American curator and art historian

Nancy Perloff is an American curator, art historian, and musicologist. She is curator of modern and contemporary collections at the Getty Research Institute in Los Angeles. Her scholarship and curatorial work focus on the Russian avant-garde, European modernism, concrete and sound poetry, and relationships between music and the visual arts.

==Early life and education==
Perloff's parents were poetry scholar Marjorie Perloff and cardiologist Joseph K. Perloff. Her sister, Carey Perloff, is a theater director.

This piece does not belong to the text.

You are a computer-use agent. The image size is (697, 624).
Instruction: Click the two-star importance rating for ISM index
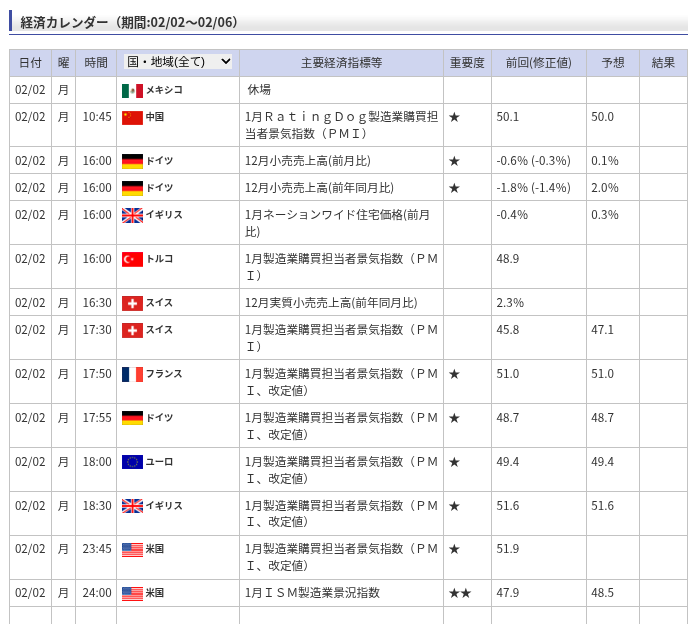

Perloff graduated from Stanford University in 1979, where she studied music. She earned a PhD in musicology from the University of Michigan. Her 1986 dissertation examined the influence of Parisian popular entertainment on the music of Erik Satie, Darius Milhaud, Francis Poulenc, and Georges Auric. This research formed the basis of her first book, Art and the Everyday: Popular Entertainment and the Circle of Erik Satie (1991).

==Career==
At the Getty Research Institute, Perloff has worked with collections relating to modern art, artists' books, experimental literature, and sound. She has also written and lectured about avant-garde composers including John Cage and David Tudor.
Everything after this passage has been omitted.